**Task item**
Output each line of the data below exactly, omitting any image.

────────────────────────────────────────

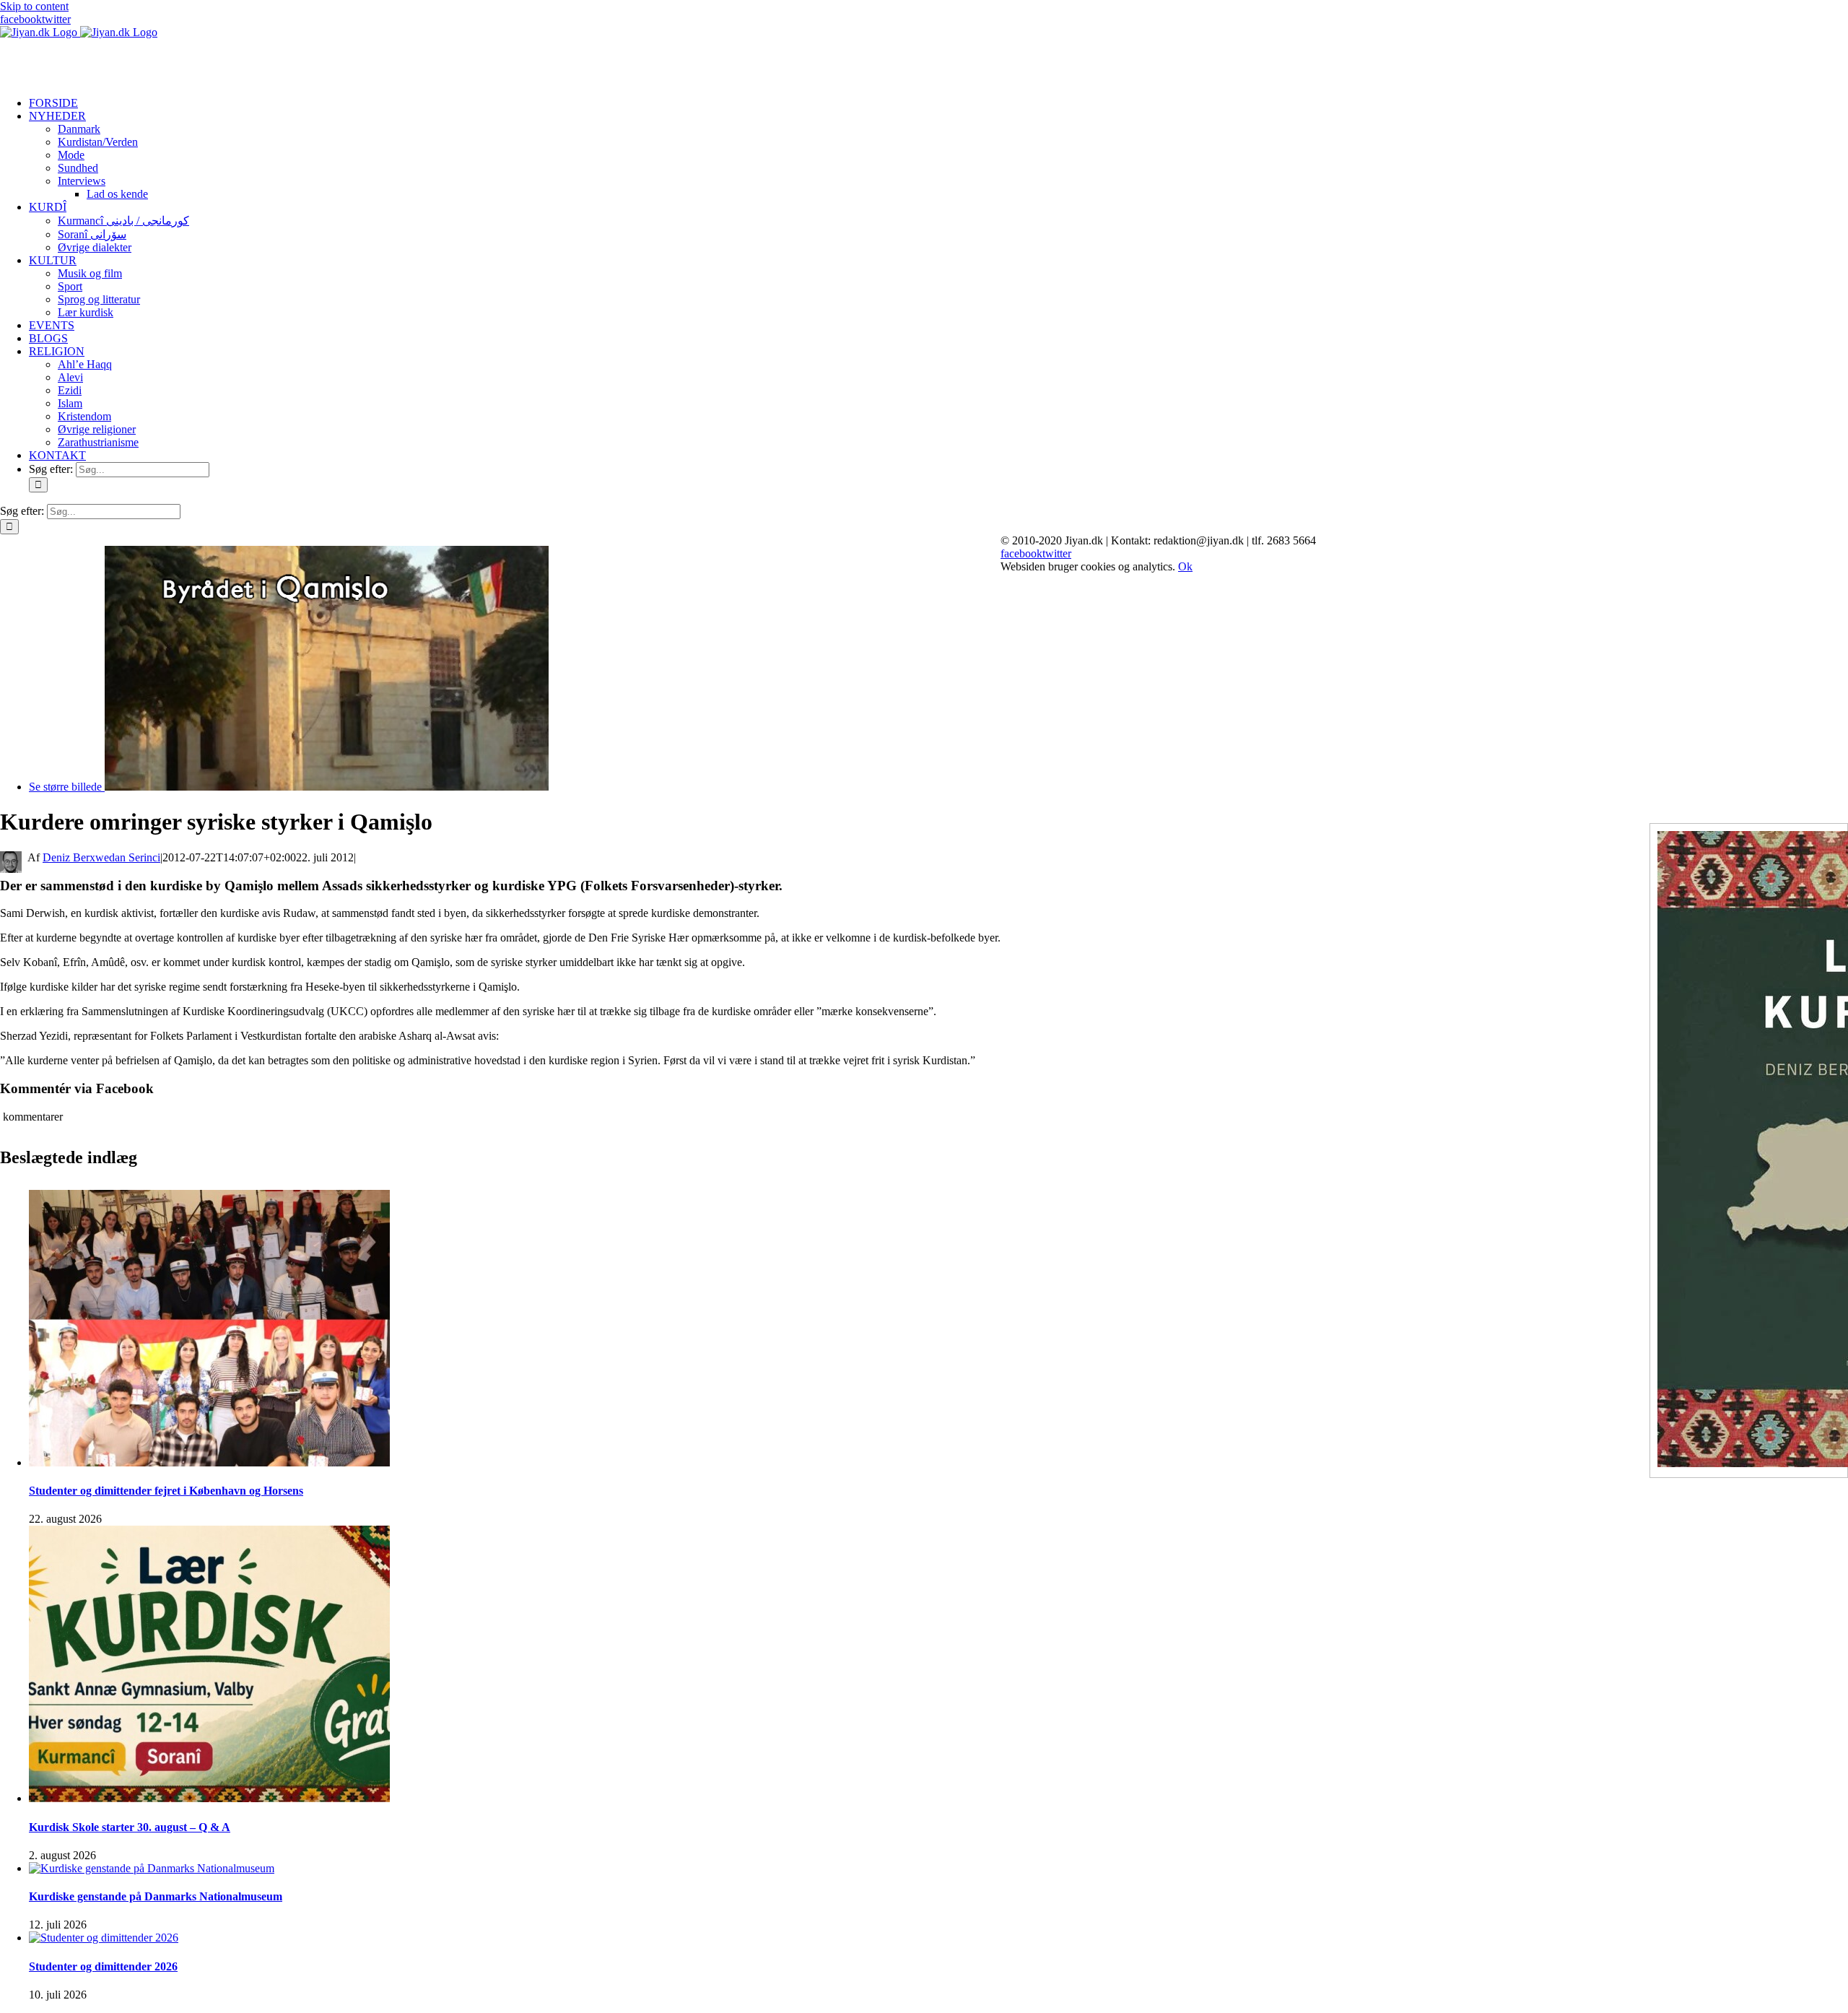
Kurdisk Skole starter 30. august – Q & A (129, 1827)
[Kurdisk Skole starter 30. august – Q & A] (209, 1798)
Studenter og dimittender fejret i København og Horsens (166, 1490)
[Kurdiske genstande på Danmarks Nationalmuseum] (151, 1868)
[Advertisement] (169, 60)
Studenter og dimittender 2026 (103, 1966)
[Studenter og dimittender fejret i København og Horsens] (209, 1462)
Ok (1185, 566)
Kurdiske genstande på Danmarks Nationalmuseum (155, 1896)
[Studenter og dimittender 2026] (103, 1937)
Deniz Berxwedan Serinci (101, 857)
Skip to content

────────────────────────────────────────

**Exercise answer**
Kurdisk Skole starter 30. august – Q & A (129, 1827)
[Kurdisk Skole starter 30. august – Q & A] (209, 1798)
Studenter og dimittender fejret i København og Horsens (166, 1490)
[Kurdiske genstande på Danmarks Nationalmuseum] (151, 1868)
[Advertisement] (169, 60)
Studenter og dimittender 2026 (103, 1966)
[Studenter og dimittender fejret i København og Horsens] (209, 1462)
Ok (1185, 566)
Kurdiske genstande på Danmarks Nationalmuseum (155, 1896)
[Studenter og dimittender 2026] (103, 1937)
Deniz Berxwedan Serinci (101, 857)
Skip to content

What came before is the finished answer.